Deep lots, tall trees, and quiet money inside the loop
Preston Hollow is where Dallas keeps its elbow room. The lots run wide and deep, the streets are quiet enough to hear sprinklers, and hedges do the work fences do elsewhere. It has long been the neighborhood of choice for people who could live anywhere in North Texas and chose to stay inside the city — close to offices, private schools, and every good restaurant north of downtown.
Daily life is easier than the gates suggest. Preston Center and NorthPark handle errands and retail, the Dallas North Tollway moves you north or south fast, and downtown Dallas is about 8 minutes on a clear morning.

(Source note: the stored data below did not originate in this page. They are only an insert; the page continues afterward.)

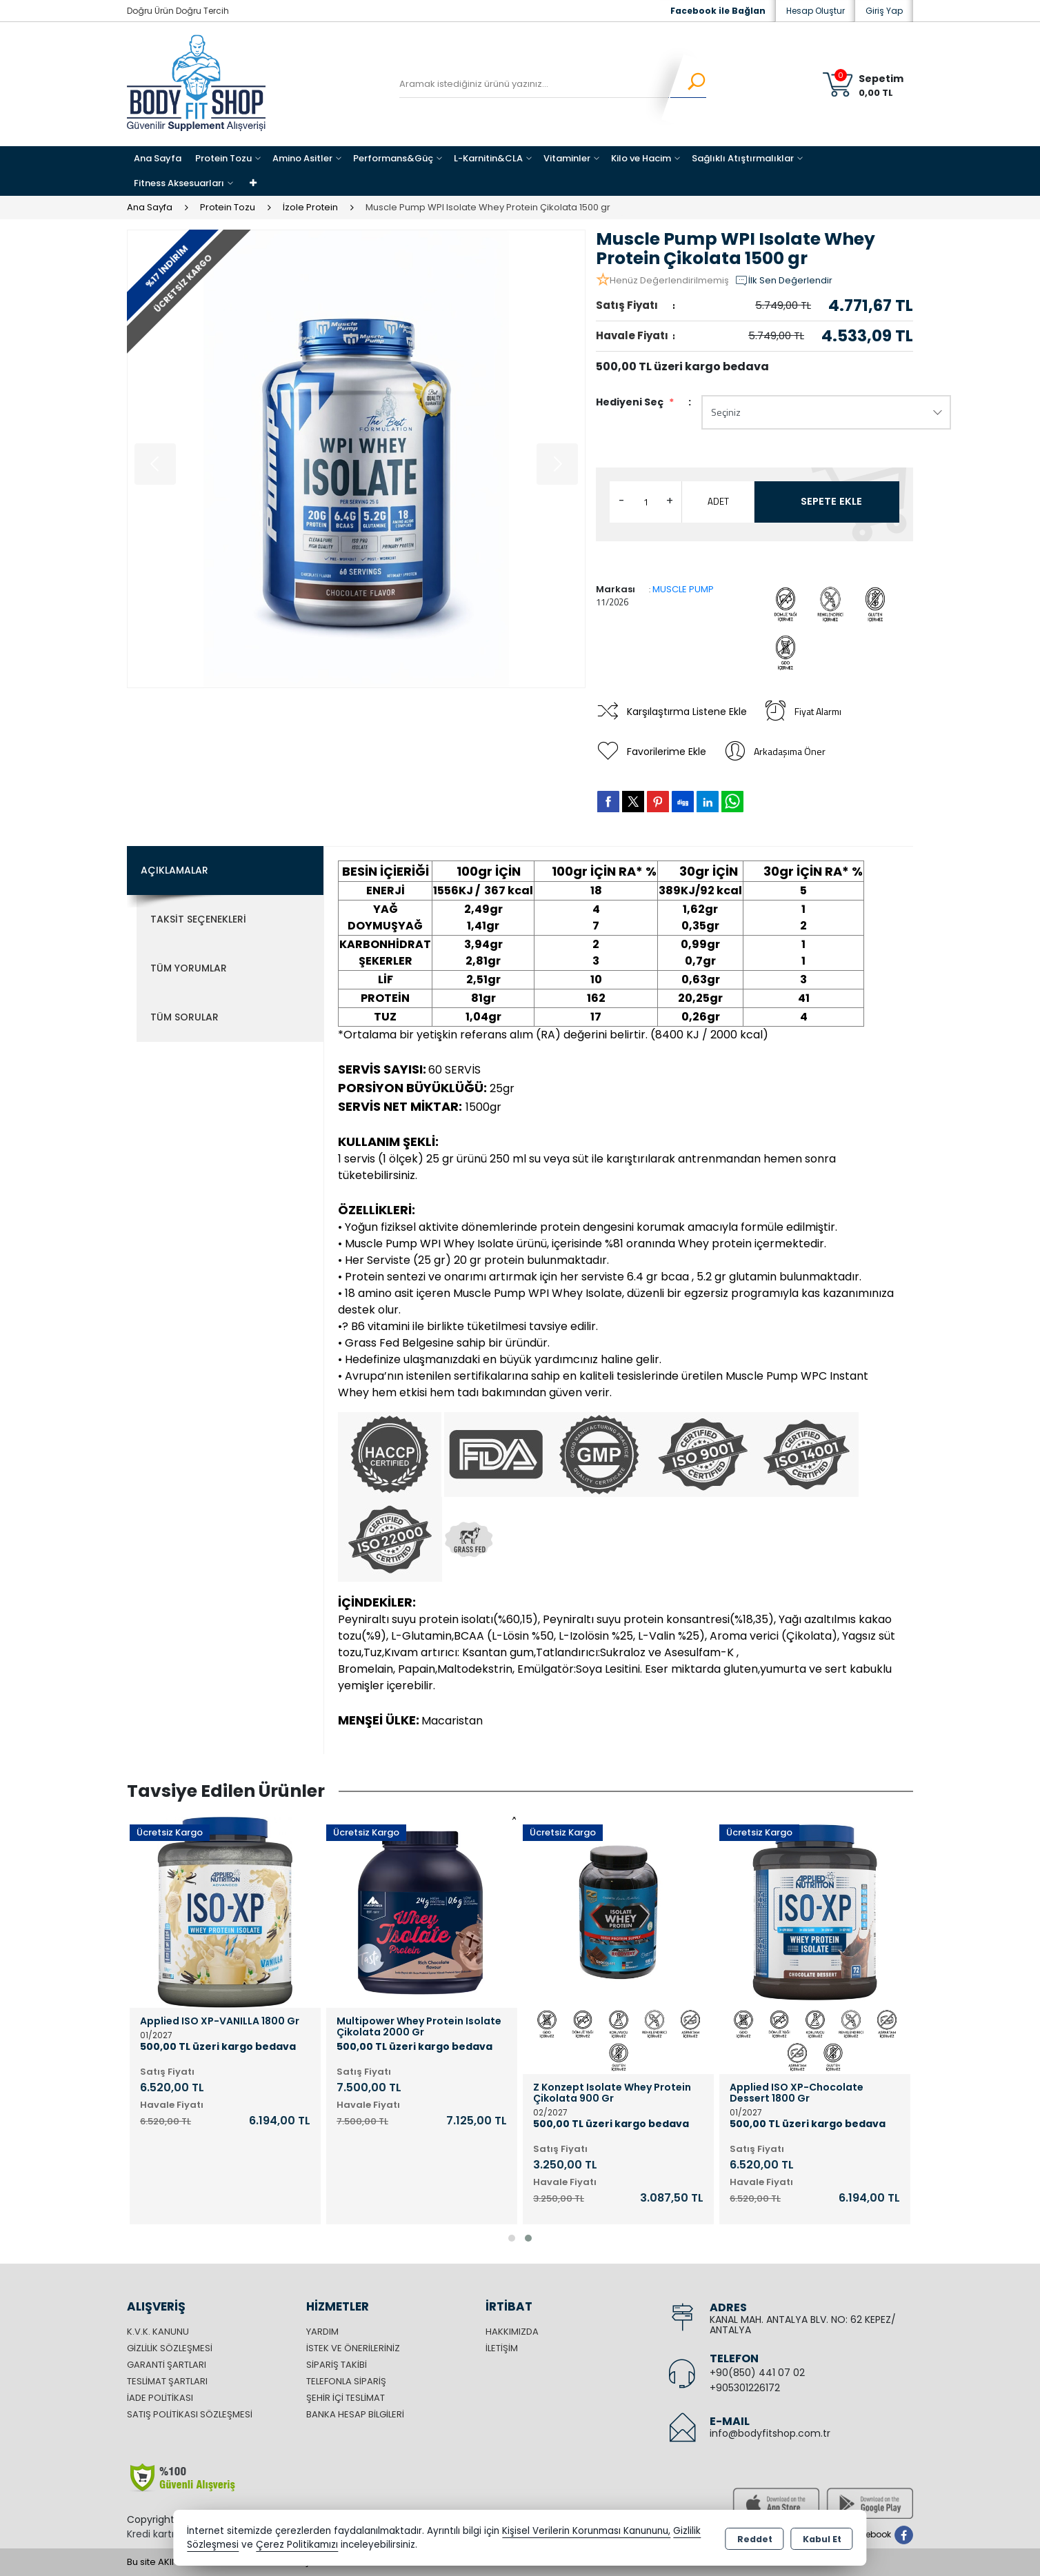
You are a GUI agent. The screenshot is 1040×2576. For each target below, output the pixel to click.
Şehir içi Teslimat (345, 2397)
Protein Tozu (223, 158)
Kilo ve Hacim (641, 158)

What you give up in walkability you get back in privacy: this is a neighborhood built around long driveways, backyard dinners, and the assumption that home is the destination.
Preston Hollow's housing runs from single-story ranch homes on generous lots to full estate compounds behind hedges and gates, with new custom construction steadily replacing older stock on the most coveted streets. Architecture is a survey course — traditional brick, Mediterranean, contemporary boxes with courtyards — because most of it was built one commission at a time. Lot size is the constant; privacy is the shared amenity. It suits buyers at the top of a Dallas search who want land and quiet without leaving the city, and patient ones who understand that in this neighborhood, the lot is often the real purchase.